In New York City Reopening Splits Along Lines of Wealth and Race Bloomberg has analyzed the mobile phone location data of hundreds of thousands of New Yorkers to show how the city is gradually returning to normal after lock-down. Over the last year travel between New York neighborhoods has been much lower than usual as people have stayed close to home.

Using mobile phone location data Bloomberg has created a series of animated flow maps which visualize travel in New York. These animated flow maps clearly show how the coronavirus pandemic dramatically reduced the amount of travel between New York's different neighborhoods.For example the screenshot above shows a snapshot of travel in March 2019 compared to March 2020. Other flow maps, from later in 2020, show how travel began to pick-up as the city began to reopen.

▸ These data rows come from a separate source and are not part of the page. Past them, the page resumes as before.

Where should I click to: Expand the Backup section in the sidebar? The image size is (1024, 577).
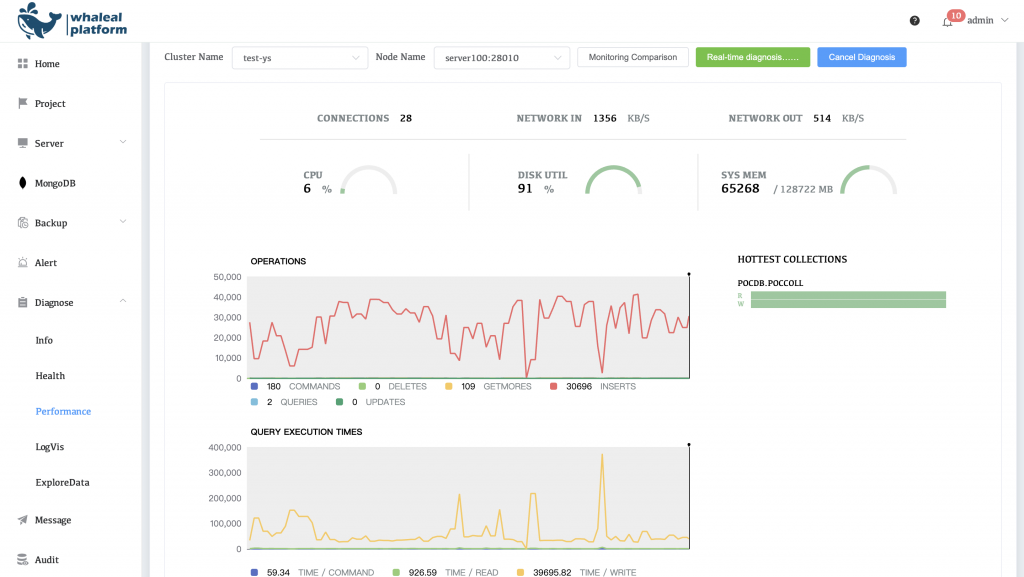[x=24, y=223]
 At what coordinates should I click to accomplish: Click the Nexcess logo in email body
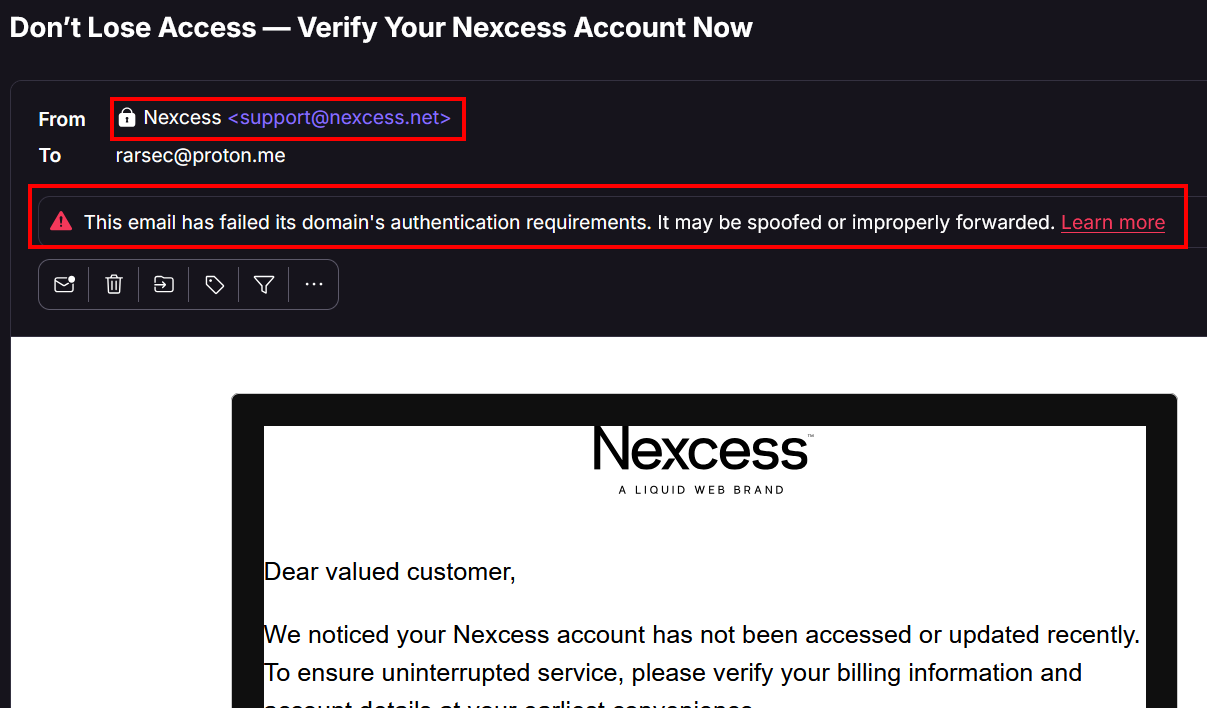click(x=701, y=449)
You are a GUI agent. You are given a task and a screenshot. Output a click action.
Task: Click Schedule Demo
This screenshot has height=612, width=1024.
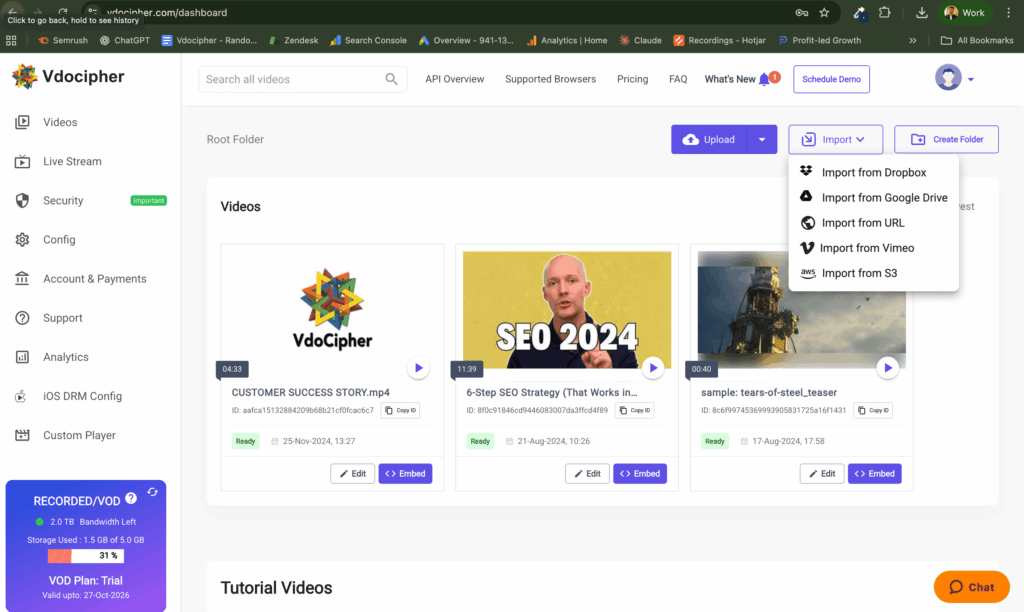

Of course not everybody was able to work from home. Bloomberg has also used this phone location data and subway ridership data to show how low-income, Black and Hispanic communities were less able to stay at home during the pandemic. The data clearly shows that social distancing was a privilege that many sections of society could not afford.

In May of last year Gothamist also explored subway data to analyze how the pandemic was effecting travel in New York. The Gothamist came to very similar conclusions to those reached by Bloomberg on the sections of society which were least able to stop traveling during lock-down.

The interactive map in Which Parts Of NYC Are Relying On The Subway Most During Coronavirus uses scaled markers to show the total number of turnstile entries at each New York subway station. The color of the markers on this map visualize the number of turnstile entries as a percentage of the historical average. In other words the bluest stations saw the smallest drop in traffic compared to normal.

The map also includes a choropleth layer visualizing the levels of poverty and the numbers of residents working in healthcare in each New York borough. If you turn on the poverty rate layer you can see that there seems to be a correlation between the stations with the least reductions in traffic and the local poverty rate. The map also seems to show that the areas with the most healthcare workers are also the areas where subway use remains relatively high.